#### [TASK DIRECTIONS]
Copy out each line of the material in which the word "agent" appears.

#### [MATERIAL FOR THE TASK]
************
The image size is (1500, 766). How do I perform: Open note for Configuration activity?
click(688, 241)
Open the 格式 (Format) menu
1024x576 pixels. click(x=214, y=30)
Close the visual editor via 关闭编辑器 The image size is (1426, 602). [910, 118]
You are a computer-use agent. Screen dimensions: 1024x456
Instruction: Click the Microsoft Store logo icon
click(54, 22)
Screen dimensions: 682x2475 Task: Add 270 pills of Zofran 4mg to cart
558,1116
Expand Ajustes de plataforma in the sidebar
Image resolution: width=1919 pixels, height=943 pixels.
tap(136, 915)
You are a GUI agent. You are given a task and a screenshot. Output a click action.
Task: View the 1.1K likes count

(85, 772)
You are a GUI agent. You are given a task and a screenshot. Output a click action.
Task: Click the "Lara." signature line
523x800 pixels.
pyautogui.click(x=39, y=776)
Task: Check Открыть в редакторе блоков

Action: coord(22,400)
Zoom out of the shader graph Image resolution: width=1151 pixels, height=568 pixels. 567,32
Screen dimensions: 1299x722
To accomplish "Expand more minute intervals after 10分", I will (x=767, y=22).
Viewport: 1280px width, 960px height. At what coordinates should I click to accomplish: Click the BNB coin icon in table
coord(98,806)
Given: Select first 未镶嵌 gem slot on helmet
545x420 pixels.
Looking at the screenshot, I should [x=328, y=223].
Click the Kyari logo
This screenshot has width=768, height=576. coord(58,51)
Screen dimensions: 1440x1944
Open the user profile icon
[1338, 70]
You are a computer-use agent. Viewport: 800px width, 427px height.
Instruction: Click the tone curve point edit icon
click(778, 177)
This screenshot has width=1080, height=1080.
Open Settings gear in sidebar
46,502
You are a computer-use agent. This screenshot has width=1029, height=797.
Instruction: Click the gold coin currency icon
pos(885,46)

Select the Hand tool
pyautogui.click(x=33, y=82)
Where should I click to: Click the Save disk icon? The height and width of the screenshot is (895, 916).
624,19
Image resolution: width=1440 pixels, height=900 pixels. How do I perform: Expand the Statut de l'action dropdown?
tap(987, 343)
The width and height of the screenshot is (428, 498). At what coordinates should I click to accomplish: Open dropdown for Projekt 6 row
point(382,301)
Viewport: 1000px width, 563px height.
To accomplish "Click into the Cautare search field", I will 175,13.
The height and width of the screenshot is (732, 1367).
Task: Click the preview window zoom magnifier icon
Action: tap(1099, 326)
************
#### [EXPECTED OUTPUT]
You are a computer-use agent. Screen dimensions: 1024x456
You are a GUI agent. You are given a task and a screenshot. Output a click action.
You are a GUI agent. You are given a task and a screenshot. Output a click action.
You are a computer-use agent. Viewport: 800px width, 427px height.
You are a computer-use agent. This screenshot has width=1029, height=797.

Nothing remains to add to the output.